→ Exercise
Transcribe the entries below word for word, beginning at the line with "At what coordinates should I click to accomplish: Click the word" and stopping after the line with "Task: Clear formatting from selected text"; drop all pictures.

(Collected data)
+ + + + +
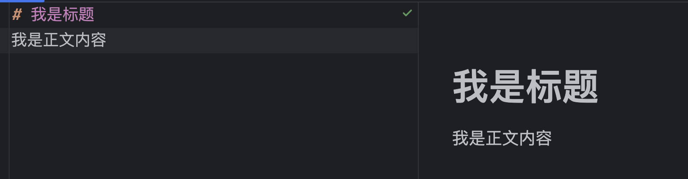The height and width of the screenshot is (179, 688).
Task: Click the character 标 in the preview heading
Action: tap(544, 86)
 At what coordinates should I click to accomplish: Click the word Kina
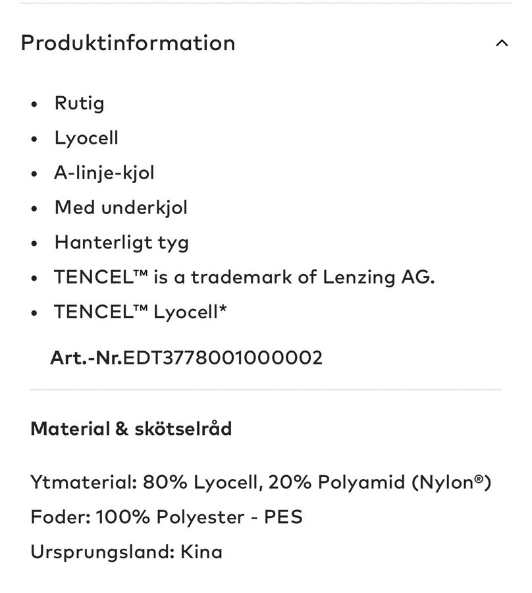[201, 551]
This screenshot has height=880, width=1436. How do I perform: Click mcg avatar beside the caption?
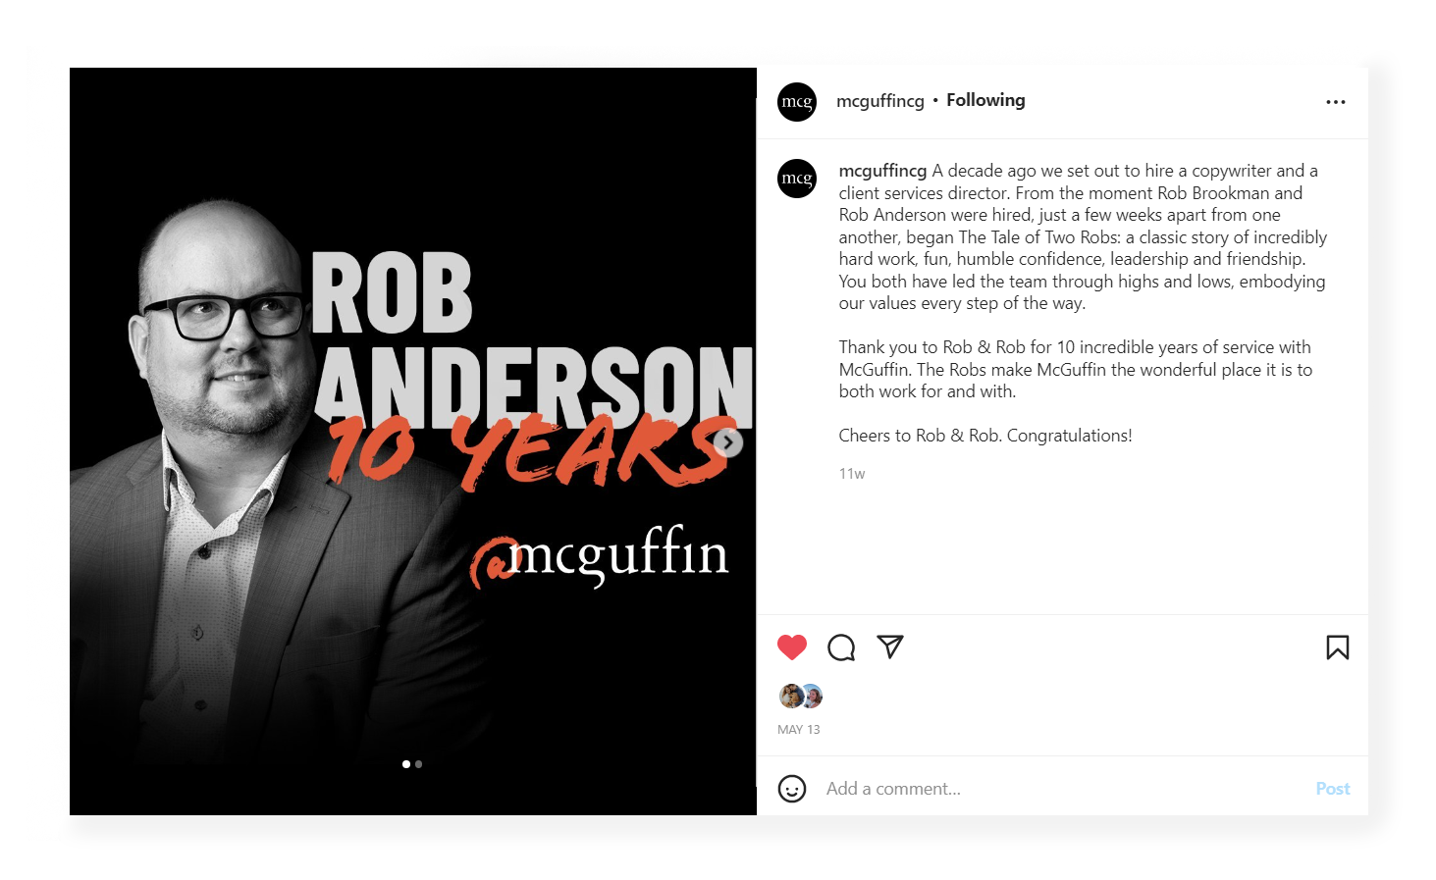coord(797,179)
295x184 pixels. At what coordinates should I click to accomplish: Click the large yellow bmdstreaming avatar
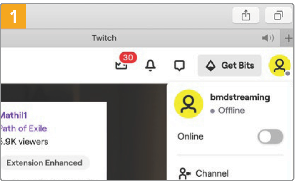[x=188, y=104]
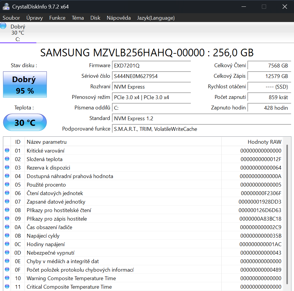Click the Dobrý 95 % health status button
This screenshot has height=291, width=294.
[x=25, y=85]
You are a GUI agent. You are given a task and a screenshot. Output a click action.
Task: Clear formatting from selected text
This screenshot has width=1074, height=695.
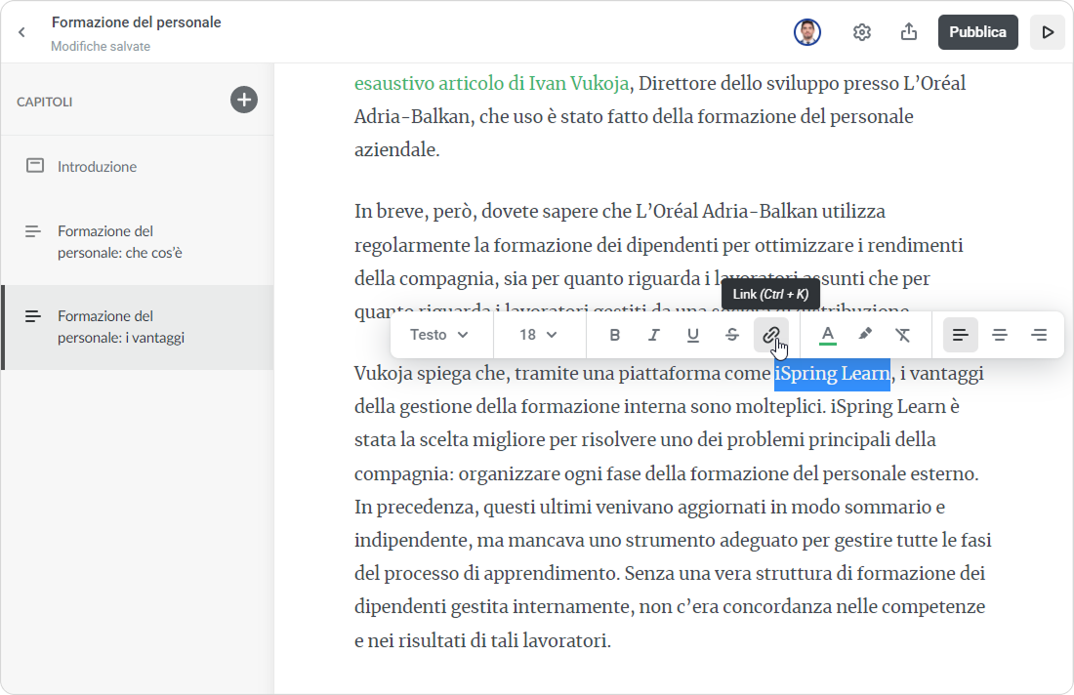point(903,335)
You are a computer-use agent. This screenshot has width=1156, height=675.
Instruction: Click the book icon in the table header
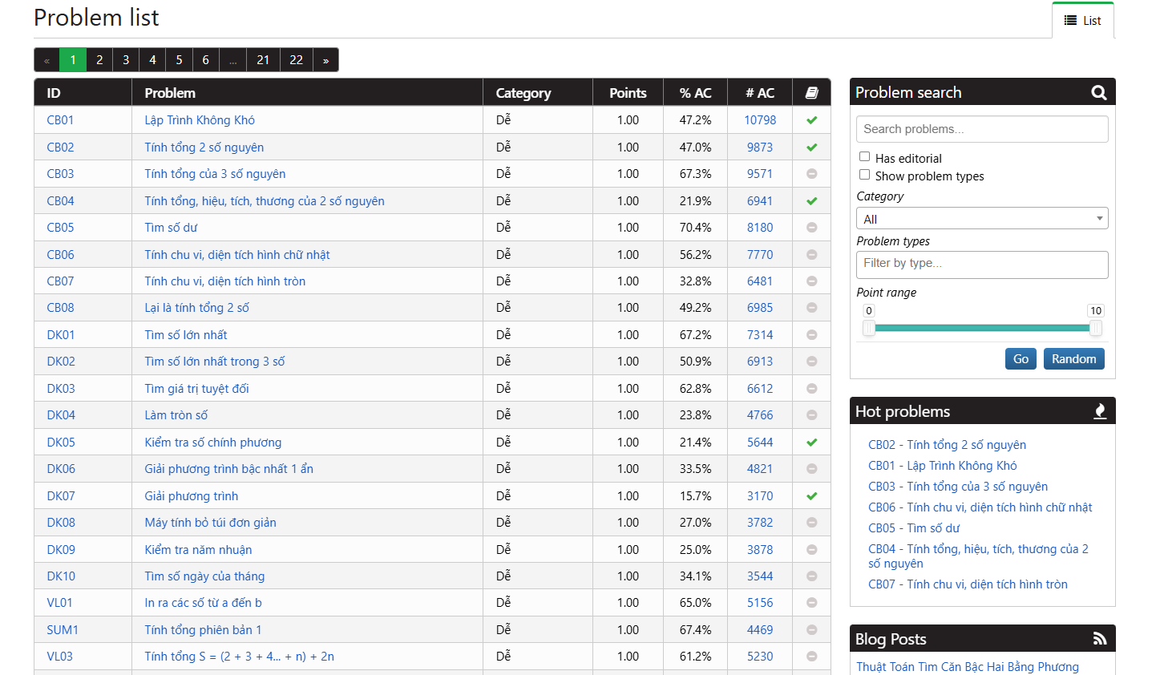(x=811, y=92)
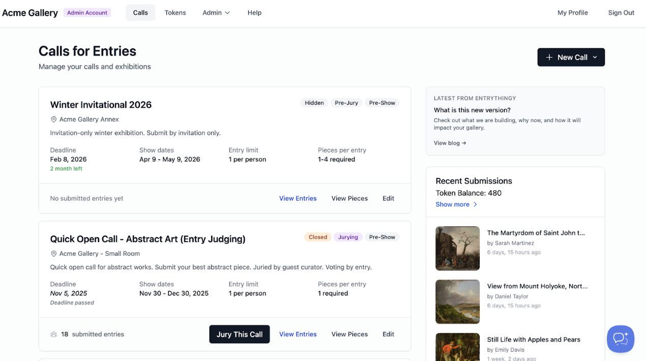
Task: Click the plus icon on New Call
Action: pyautogui.click(x=549, y=57)
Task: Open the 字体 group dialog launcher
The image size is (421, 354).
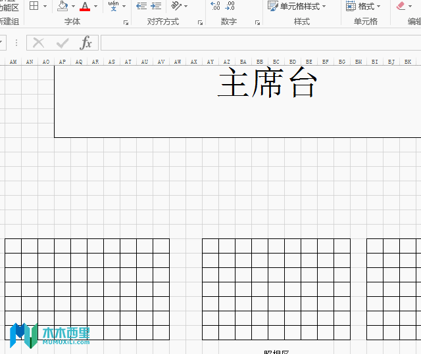Action: [126, 23]
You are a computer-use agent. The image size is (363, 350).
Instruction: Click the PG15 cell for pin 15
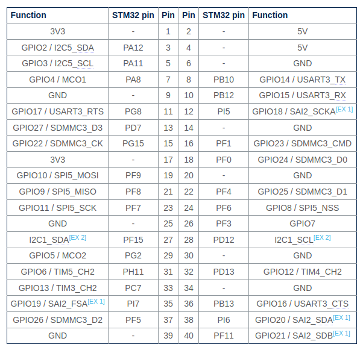[133, 143]
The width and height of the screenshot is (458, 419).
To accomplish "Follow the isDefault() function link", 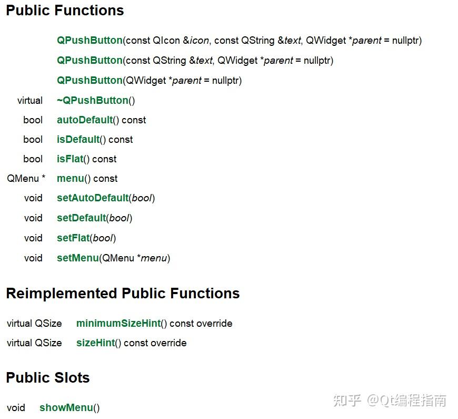I will pos(78,140).
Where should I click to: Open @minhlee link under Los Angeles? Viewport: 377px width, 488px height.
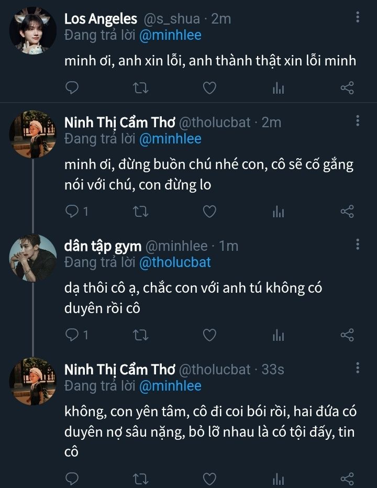[x=170, y=35]
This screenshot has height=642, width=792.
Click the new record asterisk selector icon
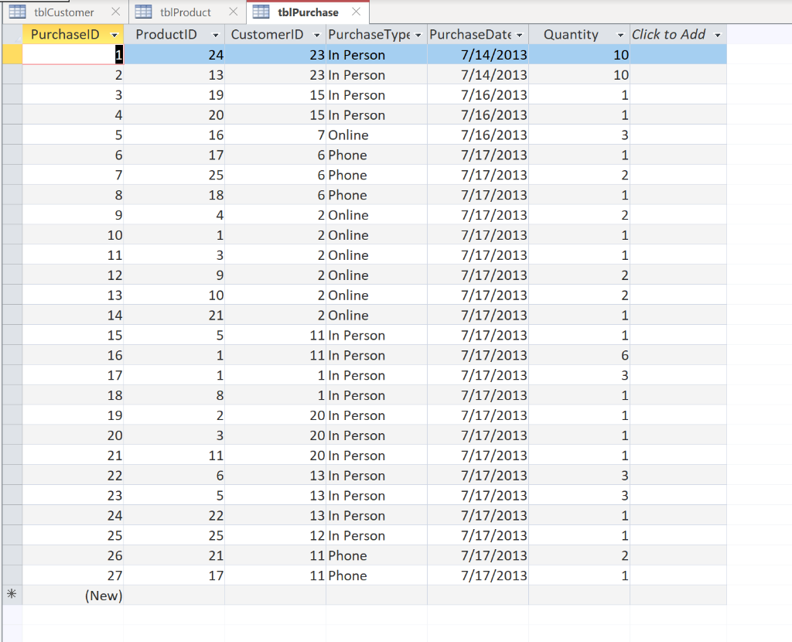(x=11, y=595)
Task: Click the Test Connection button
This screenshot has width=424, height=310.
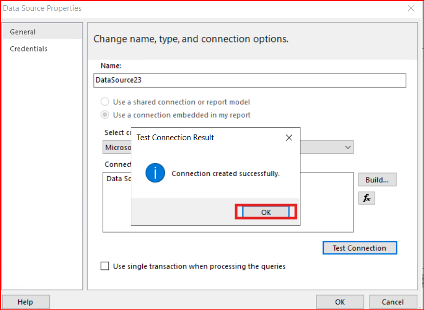Action: (x=359, y=248)
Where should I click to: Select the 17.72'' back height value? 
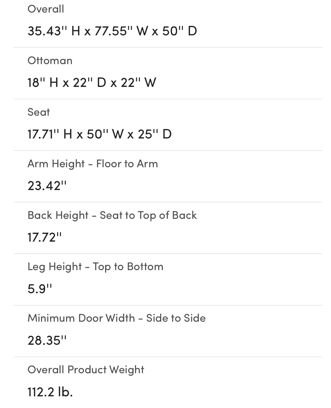coord(44,237)
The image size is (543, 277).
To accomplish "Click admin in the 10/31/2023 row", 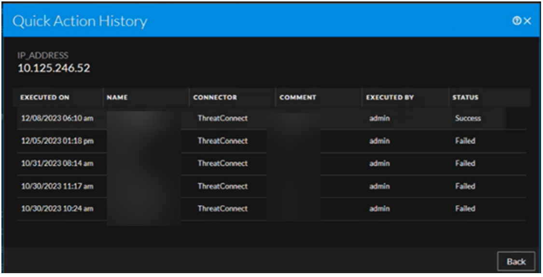I will (379, 164).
+ + + + +
→ Solution to the exercise
 At what coordinates should I click to accomplish: Click the word Kina
[201, 551]
This screenshot has height=880, width=1436. How do I perform: Click mcg avatar beside the caption?
coord(797,179)
295x184 pixels. At what coordinates should I click to accomplish: Click the large yellow bmdstreaming avatar
[x=188, y=104]
Click the Dobrý 95 % health status button
This screenshot has height=291, width=294.
[x=25, y=85]
You are a GUI agent. You are given a task and a screenshot. Output a click action.
Task: Clear formatting from selected text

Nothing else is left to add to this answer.